> Work to complete:
a: In the membership rules, rewrite the paragraph beginning "For actions to be binding" as a short list that keeps its main facts.
b: Answer these questions from the membership rules:
(i) How far ahead of the meeting date must a meeting be announced?
(ii) Who presides over meetings?
(iii) How is a supermajority vote defined?
c: Return the passage of the membership rules word for word, starting at "1. Meetings must" and ending at "a supermajority vote.".

> Selected text:
====

Section 4. Sponsoring Membership


This type of membership is described in Article V, Section 2.


Article IV. The General Membership


The General Membership is the main governing body of the organization. It is made up of all General Members.


Section 1. Authority


The General Membership has final authority over the organization. Any action not specifically provided for in the By-Laws can be performed by a majority vote of the membership as provided by the By-Laws.


The General Membership shall not act in any way that knowingly violates local, state, federal, or international laws.


Section 2. Meetings


  1. Meetings shall be called by the Membership Coordinator who shall be responsible for informing the General Membership of the meeting in a timely manner.


  1. Meetings must be announced no less than 2 weeks prior to the meeting date, and are preferably planned at the previous meeting.


  1. The agenda for the meeting must be announced no less than 1 week prior to the meeting date. This announcement must include the posting of the agenda at the organization’s main physical location.


  1. For actions to be binding, there must be a number of General Members in attendance no less than 2/3 of the average attendance of the previous three meetings. Should there be insufficient attendance, the Membership Coordinator shall select a new date, not more than 21 days later for a new meeting to discuss the agenda.


  1. Meetings shall be presided over by the General Manager or her designee.


  1. The General Manager shall have authority to interpret the meeting procedure, but her decisions on procedure may be overridden by a supermajority vote.


  1. The Membership Coordinator or her designee shall take minutes of the meeting. These minutes must be made available to the General Membership and must be posted at the organization’s main physical location within one week.


Section 3. Actions and Voting


  1. Definitions

    1. Majority Vote – A vote in which there are more votes in favor than opposed.

    2. Supermajority Vote – A vote in which the votes in favor are greater than twice the number of votes opposed.

    3. Unanimous Vote – A vote in which there are no objections.


  1. To vote at a General Membership Meeting, a General Member must currently have the status of General Member and must have had the status in the previous month as well.

====

> Source material:
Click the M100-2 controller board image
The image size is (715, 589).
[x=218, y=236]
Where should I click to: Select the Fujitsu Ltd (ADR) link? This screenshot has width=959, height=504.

====

> Answers to the problems:
a:
- Actions are binding only if the General Members attending number at least 2/3 of the average attendance of the previous three meetings.
- If attendance is too low, the Membership Coordinator picks a new meeting date, no more than 21 days later, to discuss the agenda.

b:
(i) No less than 2 weeks before the meeting date.
(ii) The General Manager or her designee.
(iii) It is a vote in which the votes in favor are greater than twice the number of votes opposed.

c:
1. Meetings must be announced no less than 2 weeks prior to the meeting date, and are preferably planned at the previous meeting.


  1. The agenda for the meeting must be announced no less than 1 week prior to the meeting date. This announcement must include the posting of the agenda at the organization’s main physical location.


  1. For actions to be binding, there must be a number of General Members in attendance no less than 2/3 of the average attendance of the previous three meetings. Should there be insufficient attendance, the Membership Coordinator shall select a new date, not more than 21 days later for a new meeting to discuss the agenda.


  1. Meetings shall be presided over by the General Manager or her designee.


  1. The General Manager shall have authority to interpret the meeting procedure, but her decisions on procedure may be overridden by a supermajority vote.